Solid medium: Stock cultures of the marine-derived fungi were stored on solid culture medium composed of artificial seawater, agar (20 gL-1), malt extract (30 gL-1) and soy peptone (3 gL-1). The pH was adjusted to 7 with 0.7 M NaOH solution, to avoid spontaneous hydrolysis of esfenvalerate. Artificial seawatercomposition was (1 L): CaCl2.2H2O (1.36 g), MgCl2.6H2O (9.68 g), KCl (0.61 g), NaCl (30.0 g), Na2HPO4 (0.014 mg), Na2SO4 (3.47 g), NaHCO3 (0.17 g), KBr (0.1 g), SrCl2.6H2O (0.040 g) and H3BO3 (0.030 g).

The culture medium was sterilized in an autoclave (AV-50, Phoenix, Brazil) at 121°C for 20 minutes and manipulations involving marine fungi were carried out in a laminar flow cabinet (FUV-18, Veco, Brazil). Since the microorganisms used in this study were isolated on various culture media, 3% malt was used as a nutrient source because it is a rich and appropriate medium for marine microorganisms [17,18].

Growth of marine fungi on solid medium

Radial growth experiments were performed to assess the development inhibition caused by the presence of xenobiotic compounds. Thus, solid culture media were prepared with esfenvalerate technical grade (EsfTec), esfenvalerate commercial insecticide (EsfCom), xylene, 3-phenoxybenzaldehyde (PBAld), 3-phenoxybenzoic acid (PBAc), 3-phenoxybenzyl alcohol (PBAlc) and 2-(4-chlorophenyl)-3-methylbutyric acid (ClAc).

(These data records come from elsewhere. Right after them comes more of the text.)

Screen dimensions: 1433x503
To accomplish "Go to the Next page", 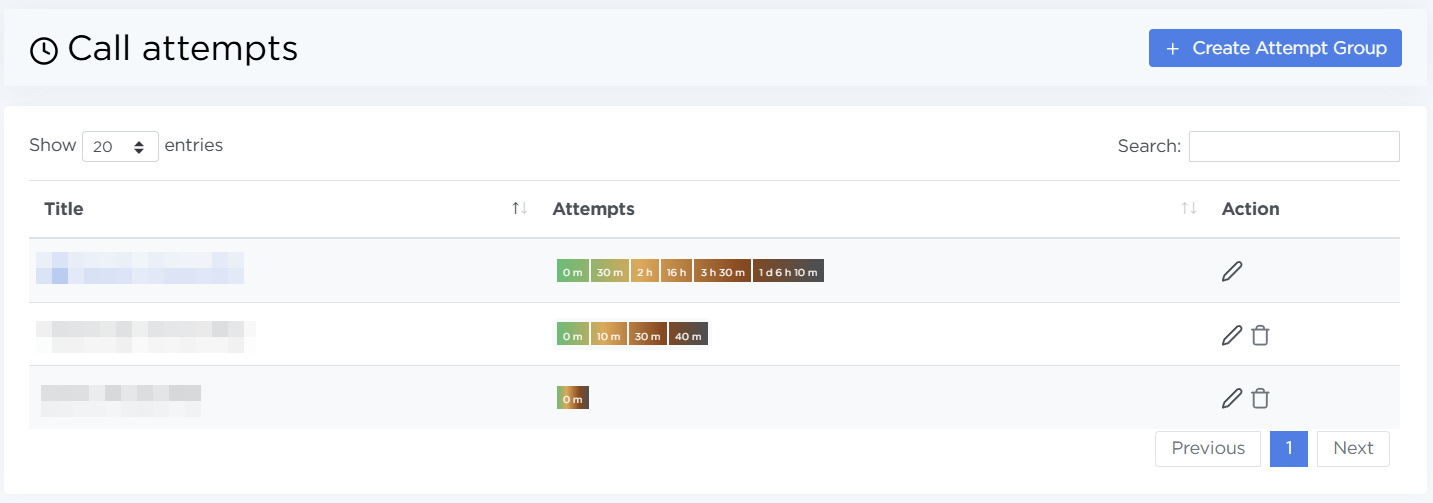I will [1353, 448].
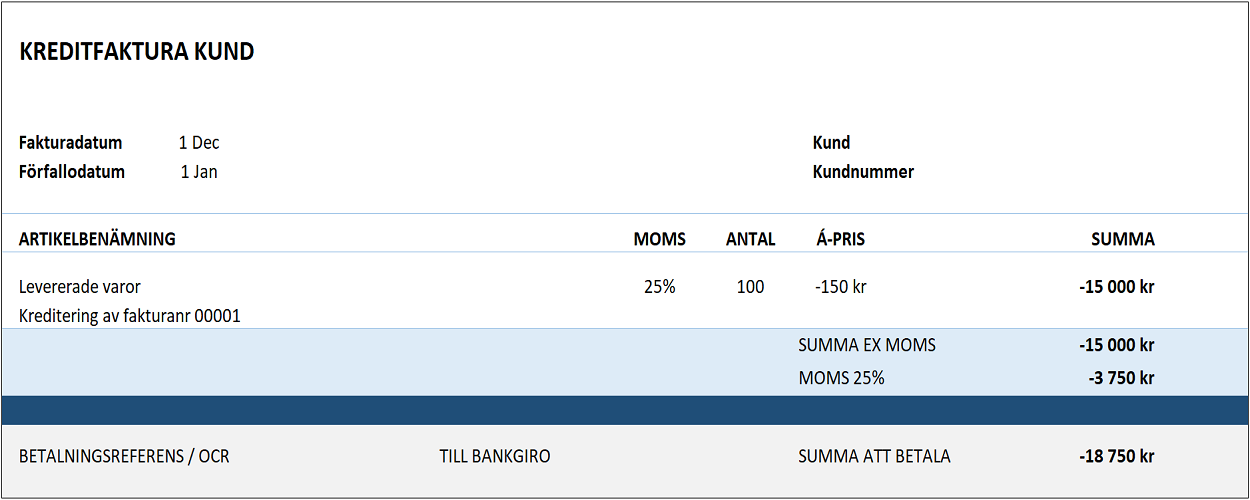
Task: Click the MOMS 25% amount -3 750 kr
Action: pos(1121,378)
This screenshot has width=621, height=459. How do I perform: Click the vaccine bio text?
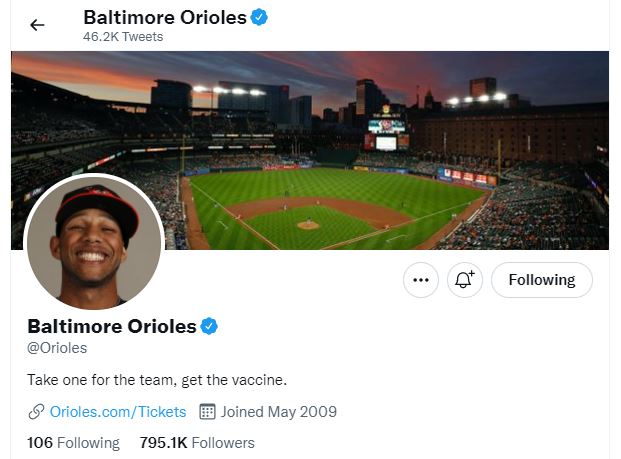coord(157,380)
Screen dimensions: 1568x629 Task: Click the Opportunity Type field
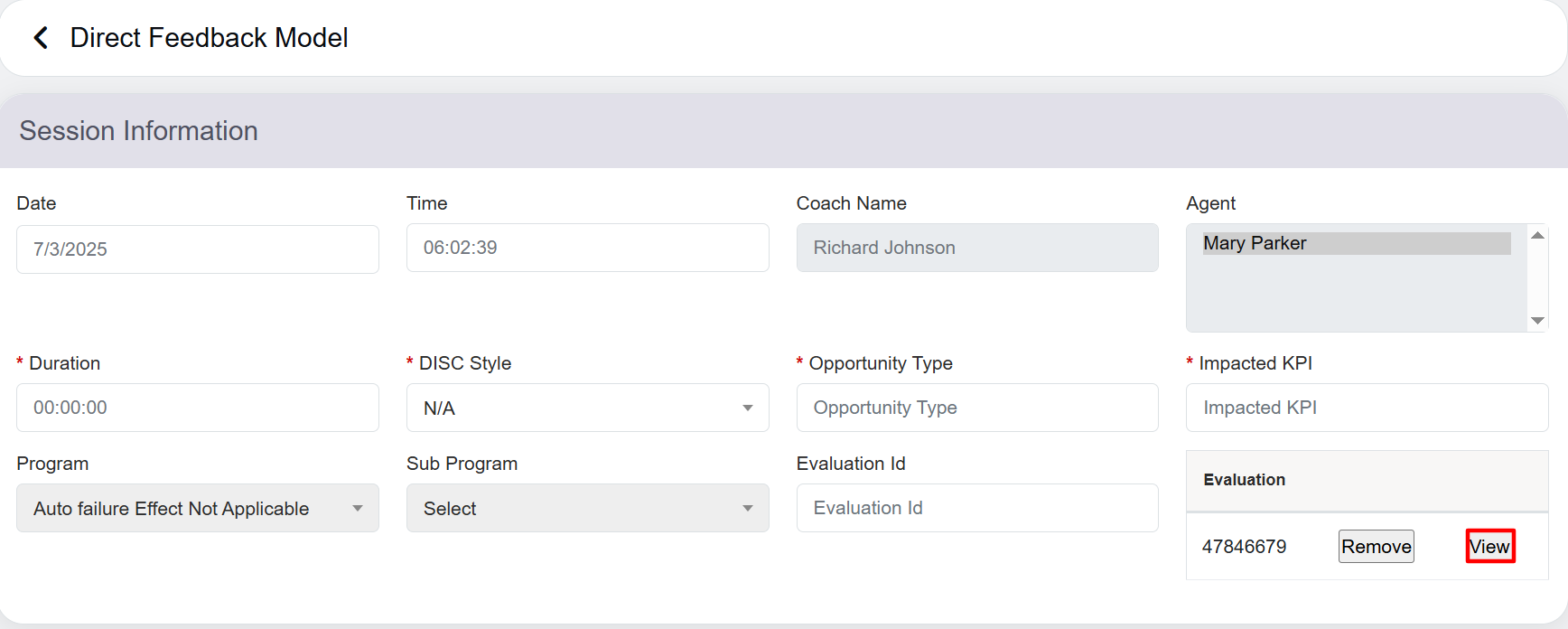point(976,408)
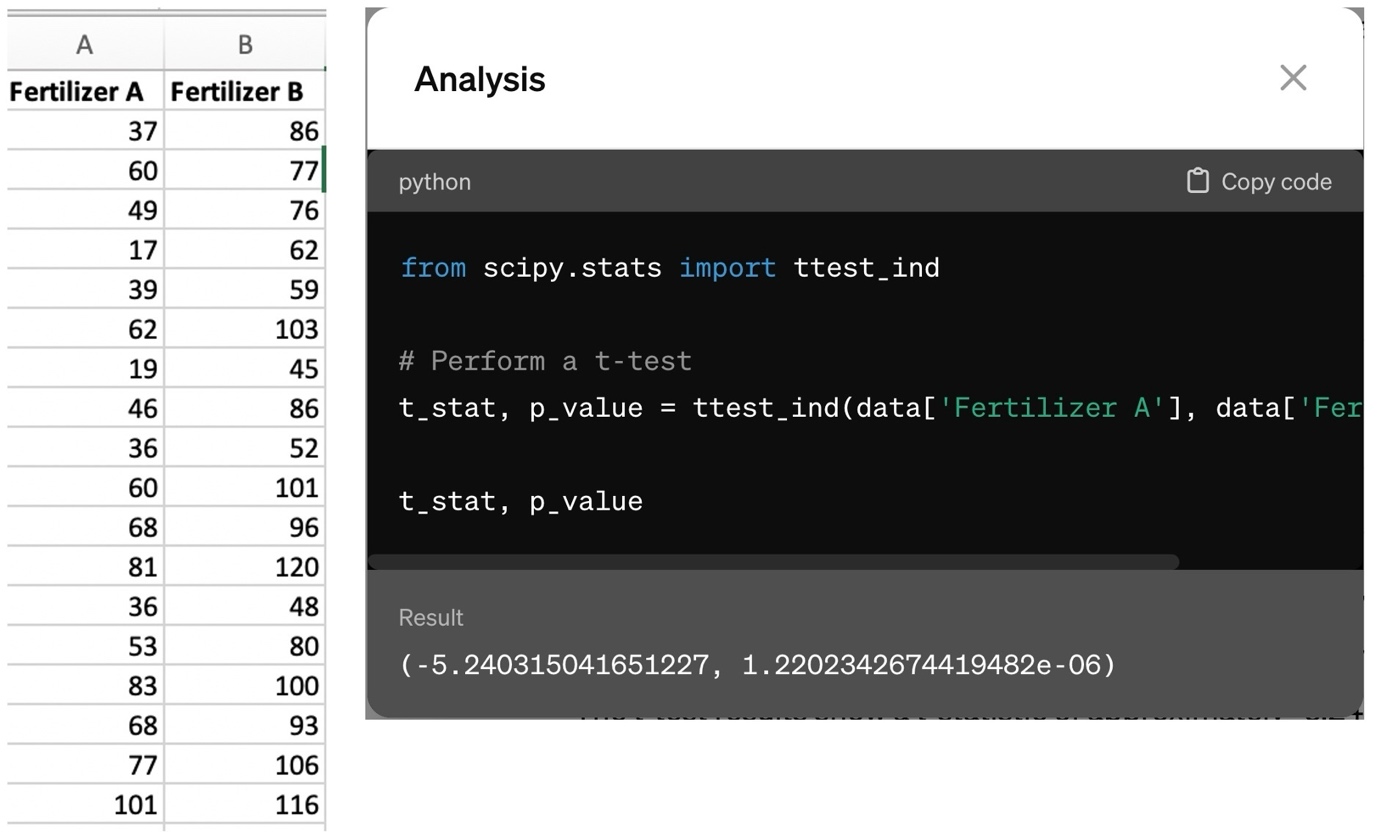Close the Analysis panel with the X
Image resolution: width=1379 pixels, height=832 pixels.
[x=1292, y=78]
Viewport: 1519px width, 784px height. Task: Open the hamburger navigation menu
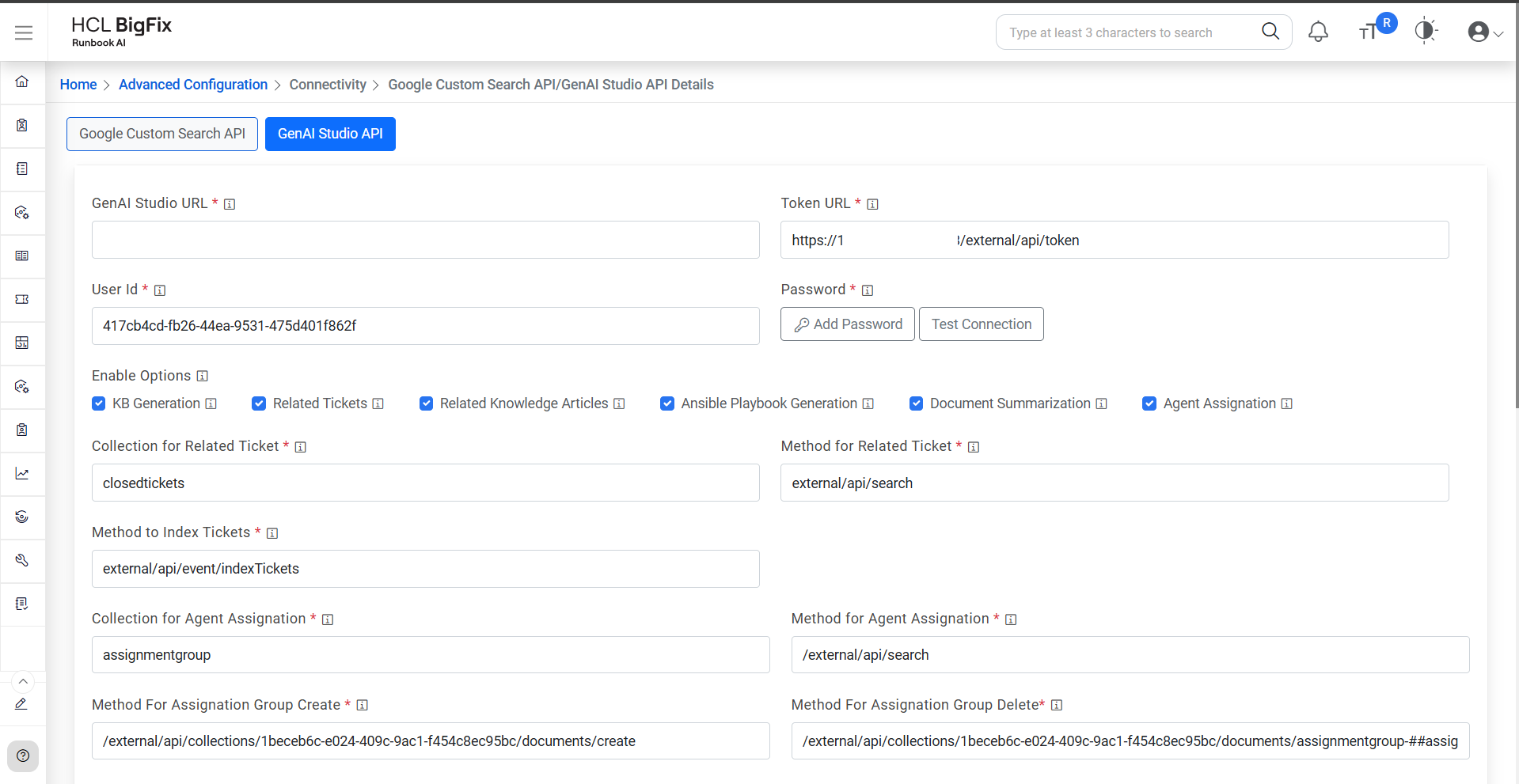point(24,32)
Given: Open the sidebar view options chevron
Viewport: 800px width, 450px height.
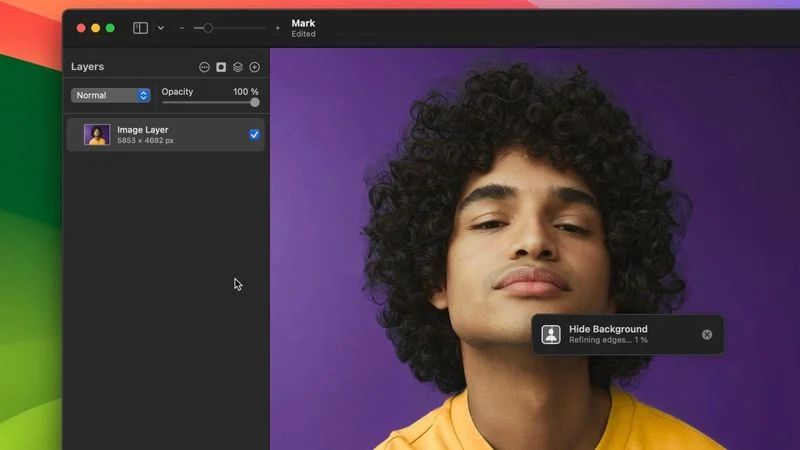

It is noteworthy that, except for the commercial insecticide, all the xenobiotic compounds were predissolved in 100 μL of DMSO per plate to enhance the dissipation of xenobiotic in the culture medium. Xenobiotic was added to the culture medium when the temperature had fallen to 40-50°C to prevent thermal degradation of the added compound. The agar plates were inoculated at a central insertion point and the colony diameters were measured after 7, 14, 21 and 28 days of cultivation in an incubator at 32°C (B.O.D. 411D, Nova Ética) (Figure 3). Each experiment was carried out in triplicate.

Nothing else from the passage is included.